Residents had concerns about maintenance and drainage of the proposed bioswales, the smaller lot sizes in comparison to the adjacent lots in the subdivision, and the development’s effect on nearby property values.

Under traditional zoning guidelines, 10 homes could be constructed on the site. The developer is offering to preserve 37 percent of the site as open space. Under the cluster option guidelines, the developer could construct three additional homes.

There is an existing historical home on the site that Davis said they plan to renovate. The lot sizes range from 6,610 to 6,692 square feet. 

The adjacent lots average 14,000 square feet. 

“This applicant received a lot of public response,” Planning Director R. Brent Savidant said to the Troy City Council. He noted that the city assessor said that the new homes will not negatively impact the value of the surrounding homes. 

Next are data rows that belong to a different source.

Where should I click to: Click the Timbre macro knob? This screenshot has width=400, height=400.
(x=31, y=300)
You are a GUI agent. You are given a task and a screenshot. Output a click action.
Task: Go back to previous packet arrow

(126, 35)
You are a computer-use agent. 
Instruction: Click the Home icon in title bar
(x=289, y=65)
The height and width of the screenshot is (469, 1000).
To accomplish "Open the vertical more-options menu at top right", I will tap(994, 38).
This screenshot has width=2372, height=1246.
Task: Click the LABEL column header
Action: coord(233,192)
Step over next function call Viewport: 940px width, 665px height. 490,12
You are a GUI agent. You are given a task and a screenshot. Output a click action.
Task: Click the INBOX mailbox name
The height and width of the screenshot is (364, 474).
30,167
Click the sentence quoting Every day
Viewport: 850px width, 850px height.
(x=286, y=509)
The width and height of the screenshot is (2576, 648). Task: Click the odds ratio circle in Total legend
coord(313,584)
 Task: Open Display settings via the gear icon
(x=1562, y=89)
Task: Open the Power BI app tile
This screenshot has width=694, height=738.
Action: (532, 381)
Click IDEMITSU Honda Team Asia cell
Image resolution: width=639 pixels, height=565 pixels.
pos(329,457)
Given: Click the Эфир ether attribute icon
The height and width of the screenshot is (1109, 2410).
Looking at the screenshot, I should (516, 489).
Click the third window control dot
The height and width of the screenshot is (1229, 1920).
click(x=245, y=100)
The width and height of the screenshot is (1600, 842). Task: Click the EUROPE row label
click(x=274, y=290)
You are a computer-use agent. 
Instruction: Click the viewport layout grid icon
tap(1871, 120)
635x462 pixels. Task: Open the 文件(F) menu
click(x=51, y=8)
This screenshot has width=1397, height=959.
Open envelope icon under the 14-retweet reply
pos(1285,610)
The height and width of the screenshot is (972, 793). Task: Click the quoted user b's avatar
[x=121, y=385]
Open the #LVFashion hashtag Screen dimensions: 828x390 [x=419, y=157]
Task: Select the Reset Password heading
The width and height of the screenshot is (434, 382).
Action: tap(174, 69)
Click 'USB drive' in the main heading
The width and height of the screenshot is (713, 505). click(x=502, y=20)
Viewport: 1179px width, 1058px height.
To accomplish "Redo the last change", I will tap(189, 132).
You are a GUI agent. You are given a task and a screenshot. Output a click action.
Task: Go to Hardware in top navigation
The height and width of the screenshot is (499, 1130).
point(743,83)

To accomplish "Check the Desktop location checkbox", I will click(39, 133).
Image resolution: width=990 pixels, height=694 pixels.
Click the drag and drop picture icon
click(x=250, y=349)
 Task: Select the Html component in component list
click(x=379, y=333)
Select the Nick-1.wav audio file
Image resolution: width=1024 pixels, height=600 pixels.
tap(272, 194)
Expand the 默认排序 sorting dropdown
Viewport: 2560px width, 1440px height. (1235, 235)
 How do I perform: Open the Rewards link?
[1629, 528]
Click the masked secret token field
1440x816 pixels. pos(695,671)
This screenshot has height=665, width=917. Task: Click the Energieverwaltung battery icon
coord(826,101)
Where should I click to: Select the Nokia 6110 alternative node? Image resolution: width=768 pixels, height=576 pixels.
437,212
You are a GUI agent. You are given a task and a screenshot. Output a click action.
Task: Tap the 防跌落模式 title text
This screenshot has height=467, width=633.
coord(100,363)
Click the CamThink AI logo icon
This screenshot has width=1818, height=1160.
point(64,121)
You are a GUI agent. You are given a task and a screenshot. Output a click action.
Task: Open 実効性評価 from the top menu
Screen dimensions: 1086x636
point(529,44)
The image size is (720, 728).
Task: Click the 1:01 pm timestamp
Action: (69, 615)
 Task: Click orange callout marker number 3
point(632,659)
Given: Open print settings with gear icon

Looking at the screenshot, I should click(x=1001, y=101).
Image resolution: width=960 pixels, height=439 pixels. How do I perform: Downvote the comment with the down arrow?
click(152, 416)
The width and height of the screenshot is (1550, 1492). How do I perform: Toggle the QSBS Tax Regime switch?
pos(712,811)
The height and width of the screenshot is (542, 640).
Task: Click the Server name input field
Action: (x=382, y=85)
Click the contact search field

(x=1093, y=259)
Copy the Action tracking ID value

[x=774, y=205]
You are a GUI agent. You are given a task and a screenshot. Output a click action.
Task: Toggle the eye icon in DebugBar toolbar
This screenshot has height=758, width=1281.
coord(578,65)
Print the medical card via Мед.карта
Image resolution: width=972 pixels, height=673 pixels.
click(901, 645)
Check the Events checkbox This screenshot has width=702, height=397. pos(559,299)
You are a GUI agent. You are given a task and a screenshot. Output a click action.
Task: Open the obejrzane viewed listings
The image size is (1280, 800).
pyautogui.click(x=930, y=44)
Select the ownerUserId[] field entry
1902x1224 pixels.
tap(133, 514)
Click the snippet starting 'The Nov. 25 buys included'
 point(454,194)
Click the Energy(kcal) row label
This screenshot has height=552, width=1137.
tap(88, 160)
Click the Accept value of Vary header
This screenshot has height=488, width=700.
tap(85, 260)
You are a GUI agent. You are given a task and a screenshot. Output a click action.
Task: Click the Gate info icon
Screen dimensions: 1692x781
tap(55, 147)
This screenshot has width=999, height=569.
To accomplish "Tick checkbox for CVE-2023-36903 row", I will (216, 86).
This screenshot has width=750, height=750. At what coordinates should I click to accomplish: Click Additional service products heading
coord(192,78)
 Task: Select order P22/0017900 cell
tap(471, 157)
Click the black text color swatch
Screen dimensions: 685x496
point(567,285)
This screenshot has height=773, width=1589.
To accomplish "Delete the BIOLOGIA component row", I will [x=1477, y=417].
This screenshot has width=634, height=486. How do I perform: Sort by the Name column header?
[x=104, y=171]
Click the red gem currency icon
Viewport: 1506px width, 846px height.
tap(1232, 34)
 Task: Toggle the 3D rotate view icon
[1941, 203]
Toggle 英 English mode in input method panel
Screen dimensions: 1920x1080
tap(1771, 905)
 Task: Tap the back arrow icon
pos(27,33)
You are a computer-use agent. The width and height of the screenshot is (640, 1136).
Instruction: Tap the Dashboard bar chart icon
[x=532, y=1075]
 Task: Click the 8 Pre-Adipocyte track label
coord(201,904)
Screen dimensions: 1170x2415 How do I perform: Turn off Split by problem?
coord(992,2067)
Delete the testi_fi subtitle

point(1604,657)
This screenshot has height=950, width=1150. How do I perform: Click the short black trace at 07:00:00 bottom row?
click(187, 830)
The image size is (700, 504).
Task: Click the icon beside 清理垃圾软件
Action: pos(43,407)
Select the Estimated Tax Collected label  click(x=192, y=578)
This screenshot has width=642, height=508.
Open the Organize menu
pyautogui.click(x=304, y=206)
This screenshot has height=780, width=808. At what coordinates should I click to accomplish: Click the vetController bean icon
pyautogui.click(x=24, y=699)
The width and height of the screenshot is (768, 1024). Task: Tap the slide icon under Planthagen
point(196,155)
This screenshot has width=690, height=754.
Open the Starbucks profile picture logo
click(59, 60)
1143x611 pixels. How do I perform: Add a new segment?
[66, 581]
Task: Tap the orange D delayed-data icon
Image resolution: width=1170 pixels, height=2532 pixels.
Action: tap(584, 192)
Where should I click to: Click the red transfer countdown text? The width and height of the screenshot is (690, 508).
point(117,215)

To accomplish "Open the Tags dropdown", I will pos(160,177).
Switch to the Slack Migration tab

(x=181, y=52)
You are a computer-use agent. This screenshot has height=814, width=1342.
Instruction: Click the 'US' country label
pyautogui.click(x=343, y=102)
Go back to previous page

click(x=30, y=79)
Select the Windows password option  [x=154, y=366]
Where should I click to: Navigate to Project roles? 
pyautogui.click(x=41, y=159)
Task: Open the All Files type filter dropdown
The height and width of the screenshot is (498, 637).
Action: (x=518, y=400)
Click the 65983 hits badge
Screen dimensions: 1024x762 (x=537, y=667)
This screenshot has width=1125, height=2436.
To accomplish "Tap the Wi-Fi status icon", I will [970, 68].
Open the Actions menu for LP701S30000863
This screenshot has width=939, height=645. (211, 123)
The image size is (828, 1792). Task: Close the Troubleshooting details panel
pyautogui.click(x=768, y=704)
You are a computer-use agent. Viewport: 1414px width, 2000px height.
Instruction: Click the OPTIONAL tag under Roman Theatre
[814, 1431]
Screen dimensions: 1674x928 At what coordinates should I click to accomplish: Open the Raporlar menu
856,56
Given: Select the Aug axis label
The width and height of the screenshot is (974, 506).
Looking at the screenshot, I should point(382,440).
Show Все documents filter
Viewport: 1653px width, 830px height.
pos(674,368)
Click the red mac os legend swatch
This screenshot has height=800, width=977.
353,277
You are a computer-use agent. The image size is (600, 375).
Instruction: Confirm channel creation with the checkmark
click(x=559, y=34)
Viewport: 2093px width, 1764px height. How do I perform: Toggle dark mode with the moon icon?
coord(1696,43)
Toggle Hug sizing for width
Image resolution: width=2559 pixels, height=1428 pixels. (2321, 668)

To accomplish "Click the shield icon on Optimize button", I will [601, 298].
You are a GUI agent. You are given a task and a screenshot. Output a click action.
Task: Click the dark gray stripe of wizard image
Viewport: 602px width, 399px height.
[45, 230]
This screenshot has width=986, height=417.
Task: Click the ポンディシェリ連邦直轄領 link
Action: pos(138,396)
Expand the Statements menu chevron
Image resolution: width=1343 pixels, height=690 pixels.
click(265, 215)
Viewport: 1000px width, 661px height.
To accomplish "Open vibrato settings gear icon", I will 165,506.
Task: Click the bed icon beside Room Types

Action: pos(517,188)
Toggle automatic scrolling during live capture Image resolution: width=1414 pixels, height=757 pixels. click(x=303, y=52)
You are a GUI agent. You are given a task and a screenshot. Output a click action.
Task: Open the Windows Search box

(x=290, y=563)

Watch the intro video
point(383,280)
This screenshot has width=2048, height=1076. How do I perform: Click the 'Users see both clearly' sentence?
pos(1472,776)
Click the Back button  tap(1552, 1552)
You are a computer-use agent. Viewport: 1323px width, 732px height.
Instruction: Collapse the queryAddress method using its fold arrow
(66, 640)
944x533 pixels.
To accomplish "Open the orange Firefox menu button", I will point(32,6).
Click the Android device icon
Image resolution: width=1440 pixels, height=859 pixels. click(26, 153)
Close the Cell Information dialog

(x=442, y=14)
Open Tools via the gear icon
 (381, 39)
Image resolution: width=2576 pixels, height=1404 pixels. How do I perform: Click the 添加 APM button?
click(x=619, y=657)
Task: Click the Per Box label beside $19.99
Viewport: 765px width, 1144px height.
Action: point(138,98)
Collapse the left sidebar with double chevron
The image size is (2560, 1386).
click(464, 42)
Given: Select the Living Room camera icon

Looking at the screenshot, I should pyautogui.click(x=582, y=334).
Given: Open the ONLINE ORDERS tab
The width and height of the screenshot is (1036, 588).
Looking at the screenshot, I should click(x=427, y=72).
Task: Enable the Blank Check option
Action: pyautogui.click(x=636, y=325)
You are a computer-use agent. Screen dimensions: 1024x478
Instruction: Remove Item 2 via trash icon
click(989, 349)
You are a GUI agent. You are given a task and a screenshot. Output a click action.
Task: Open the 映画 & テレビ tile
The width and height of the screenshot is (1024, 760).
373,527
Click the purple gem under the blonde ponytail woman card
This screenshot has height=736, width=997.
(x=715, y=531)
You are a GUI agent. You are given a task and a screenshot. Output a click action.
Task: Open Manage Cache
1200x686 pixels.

City Assessor Nino Licari said via email that “the cluster development will have no effect on the value of the homes (in the) Sylvan Glen (subdivision).” 

“Sylvan Glen prides itself on being wide open,” said resident Maryann Husson. 

“This is a high-density project in a low-density area,” said resident Milan Chonich. 

City Engineer Steve Vandette noted that while the cluster zoning option encourages biodetention by the developer, it “is not a requirement by the city. It is offered by the applicant.” 

Vandette said the Engineering Department will review the proposed bioswales as part of the final site plan approval to see if the design meets requirements and to ensure there will be no off-site impact. 

“If it’s (bioswales) not approved, it would require a rear yard drain,” Vandette said. 

“We make sure there is no impact on surrounding properties,” said Mayor Dane Slater. 

“I think the 37 percent open space is worth the trade-off,” said Councilman Ethan Baker. “I think it’s going to be a good thing for the city.” 

“This feels compatible,” said Councilwoman Ellen Hodorek. 

“In the long run, I think you will recognize it’s the best development for the subdivision,” Slater said.